Answer: Probability: 0.318910757055087


Here is an (completely untested) answer for the same problem but for a reduced pool of $\left \{1, ..., 10 \right \}$:

In [10]:
print("For reduced pool of 10: Probability:", question_3_type_problem(n_pool=10, n_draw=5, n_success=3))

For reduced pool of 10: Probability: 0.3968253968253968


## Question 4
Let $Y$ be a number drawn at random from $\left \{ 1, 2, ..., 60 \right \}$; (all numbers are equally
likely to be drawn).

(a) What is the probability that $Y$ is divisible by 2?

(b) What is the probability that $Y$ is divisible by 2 or 3?

(c) What is the probability that $Y$ is divisible by 2 or 3 or 5?

##### Solution:

(i) A programmatic solution:

In [11]:
def divisible_by(n: int, divisors: Iterable[int]) -> bool:
    "Return whether `n` is divisible by any of `divisors`."
    for e in divisors:
        if n % e == 0:
            return True
    return False

N = 60  # state space cardinality.
omega = set(range(1, N + 1))  # state space.
events_divisors = ({2}, {2, 3}, {2, 3, 5})

print("Probability of a draw being divisible by an element within a given set:")
for divisors in events_divisors:
    divisibles = {e for e in omega if divisible_by(e, divisors)}
    print(divisors, ":", round(len(divisibles) / N, 4))

Probability of a draw being divisible by an element within a given set:
{2} : 0.5
{2, 3} : 0.6667
{2, 3, 5} : 0.7333


(ii) A paper solution:

Let $A_{n_1|n_2|...}$ be the event where an outcome is divisible by at least one element of $\{n_1, n_2, ...\}$; e.g.

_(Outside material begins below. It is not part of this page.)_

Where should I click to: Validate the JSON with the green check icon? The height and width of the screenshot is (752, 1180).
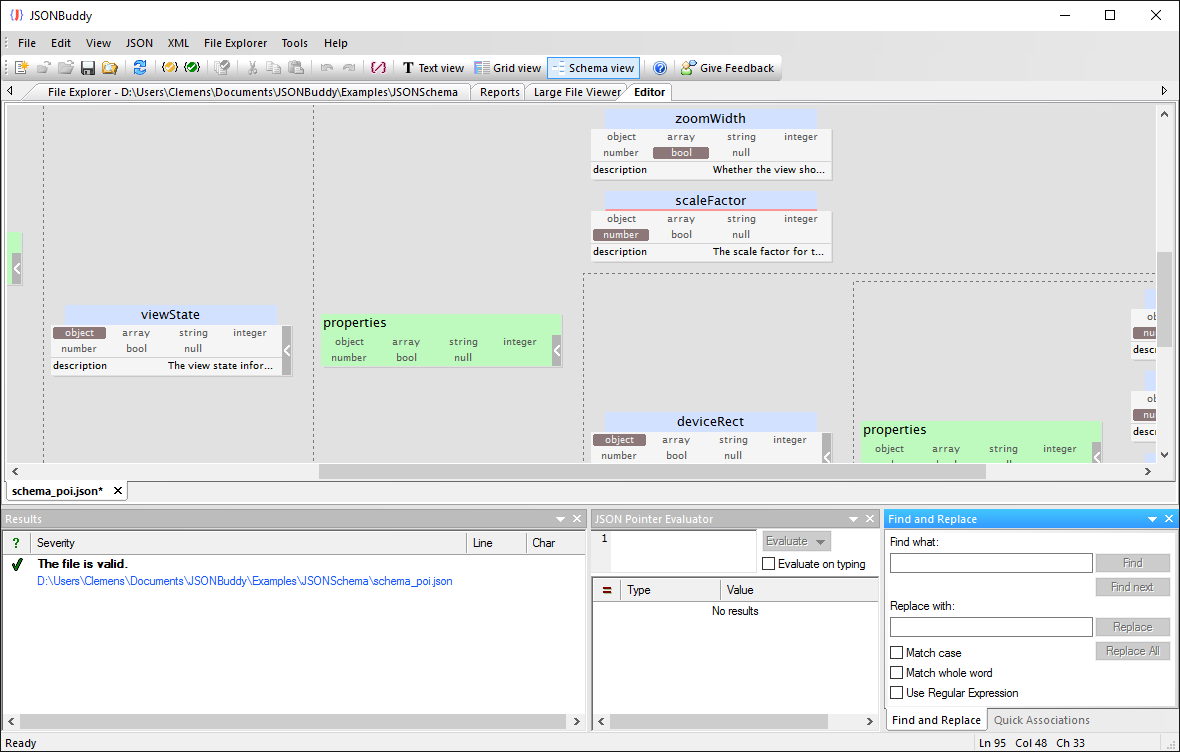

- $A_{2} = \{2, 4, 6, ..., 60 \}$
- $A_{3} = \{3, 6, 9, ..., 60 \}$ 
- $A_{5} = \{5, 10, 15, ..., 60 \}$


- $|A_{2}| = 30$
- $|A_{3}| = 20$
- $|A_{5}| = 12$

We want $P(A_{2|3|5})$, where
$A_{2|3|5} = A_{2} \cup A_{3} \cup A_{5}$. 


$$\left|\bigcup_{i=1}^n A_i\right| = \sum_{k=1}^n (-1)^{k+1} \left( \sum_{1 \leqslant i_1 < \cdots < i_k \leqslant n} | A_{i_1} \cap \cdots \cap A_{i_k} | \right)$$

## Question 5
Let $(a_1, ... , a_n)$ be a random permutation of the integers $ \left \{ 1, 2, ..., n \right \}$ with all permuations equally likely.

   (a) What is the probability that $a_1 = 1$?

   (b) What is the probability that $a_1 = 1$ or $a_2 = 2$?

   (c) What is the probability that $a_1 = 1$ or $a_2 = 2$ or $a_3 = 3$?
   
##### Solution:

The number of permutations in the state space is: $|\Omega| = n!$. 


(a) 

If $a_1$ is fixed, then there remains $(n-1)!$ permutations of the remaining $n-1$ elements.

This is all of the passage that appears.